Hal ini dapat dilihat dari pihak yang mengeluarkan iuran, yakni hanya pekerja dan perusahaan, sedangkan pemerintah justru bertugas mengelola duitnya.

"Hari ini coba kalian tanya sama BP Tapera dan Menteri-Menteri itu rumahnya di mana, programnya dijalankan upahnya dipotong. Pertanyaannya sederhana tanya dulu rumahnya di mana. Memang niatnya nggak mau ngasih rumah kok, hanya mau motong uang masyarakat, kami menolak terhadap program Tapera, cabut PP Nomor 21 Tahun 2024," tegas Iqbal.
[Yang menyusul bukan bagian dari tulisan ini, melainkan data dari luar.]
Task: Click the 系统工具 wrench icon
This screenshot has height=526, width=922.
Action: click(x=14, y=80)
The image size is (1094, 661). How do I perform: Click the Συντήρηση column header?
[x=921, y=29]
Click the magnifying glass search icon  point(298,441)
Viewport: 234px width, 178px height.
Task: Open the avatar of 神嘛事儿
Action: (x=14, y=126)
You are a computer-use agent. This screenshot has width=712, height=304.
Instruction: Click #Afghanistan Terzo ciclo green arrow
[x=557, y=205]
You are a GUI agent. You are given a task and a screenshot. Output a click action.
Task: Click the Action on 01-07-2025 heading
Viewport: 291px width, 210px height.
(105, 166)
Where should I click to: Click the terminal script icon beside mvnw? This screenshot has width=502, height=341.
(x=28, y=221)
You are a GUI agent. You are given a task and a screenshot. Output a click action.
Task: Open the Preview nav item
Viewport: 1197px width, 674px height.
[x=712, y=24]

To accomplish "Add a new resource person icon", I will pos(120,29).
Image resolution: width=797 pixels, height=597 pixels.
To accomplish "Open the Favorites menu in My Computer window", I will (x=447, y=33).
Menurut dia, program Tapera juga sangat tidak rasional jika dihitung berdasarkan nilai duit yang dipotong dari pekerja dan perusahaan.
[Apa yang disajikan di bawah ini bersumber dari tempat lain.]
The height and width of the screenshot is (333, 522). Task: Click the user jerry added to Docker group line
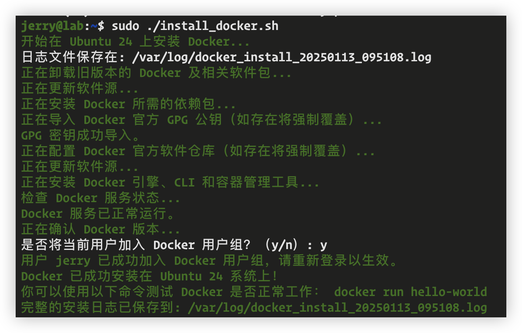point(209,261)
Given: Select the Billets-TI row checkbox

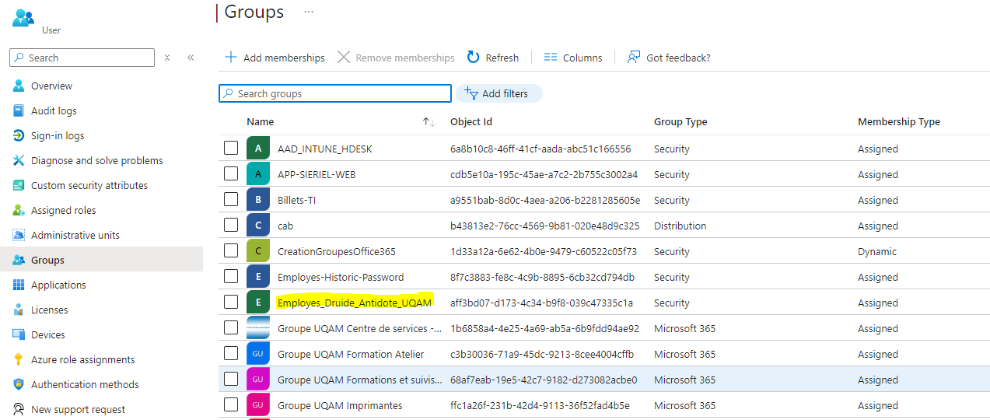Looking at the screenshot, I should coord(231,200).
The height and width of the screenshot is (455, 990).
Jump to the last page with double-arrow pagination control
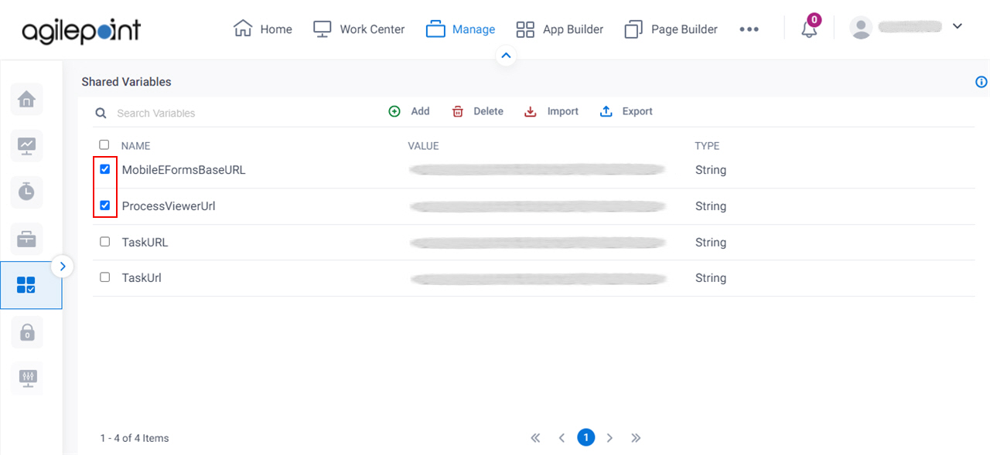(636, 437)
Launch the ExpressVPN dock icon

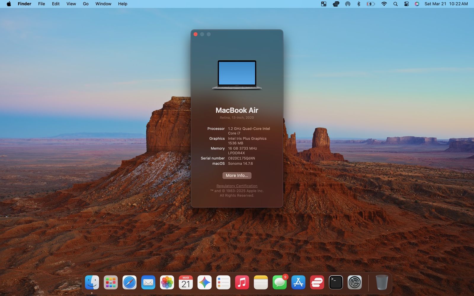pyautogui.click(x=317, y=282)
Dengan rata-rata upah Rp 3,5 juta per bulan, kata Iqbal, potongan untuk Tapera sebesar Rp 105.000 per bulan.

Jika dikali selama 12 bulan atau setahun, duit yang terkumpul hanya Rp 12,6 juta. Sementara jika tabungannya mencapai 20 tahun, totalnya Rp 25,2 juta.

"Mana ada rumah harganya Rp 12,6 juta sampai Rp 25,2 juta, bahkan sekadar untuk mendapatkan uang muka rumah itu tidak mungkin cukup, jadi Tapera didesain hanya untuk tidak punya rumah, pertanyaan nya, uang iuran ini dikumpulkan untuk apa?" ucap Iqbal.

"Pemerintah harus menjelaskan apa tujuan dari pengumpulan iuran Tapera ini, bukan dengan sombongnya tidak akan dibatalkan. Kalau memang tidak dibatalkan, uang ini untuk apa? kalau untuk uang muka 10 tahun saja nggak cukup kok, apalagi memiliki rumah," lanjut Iqbal.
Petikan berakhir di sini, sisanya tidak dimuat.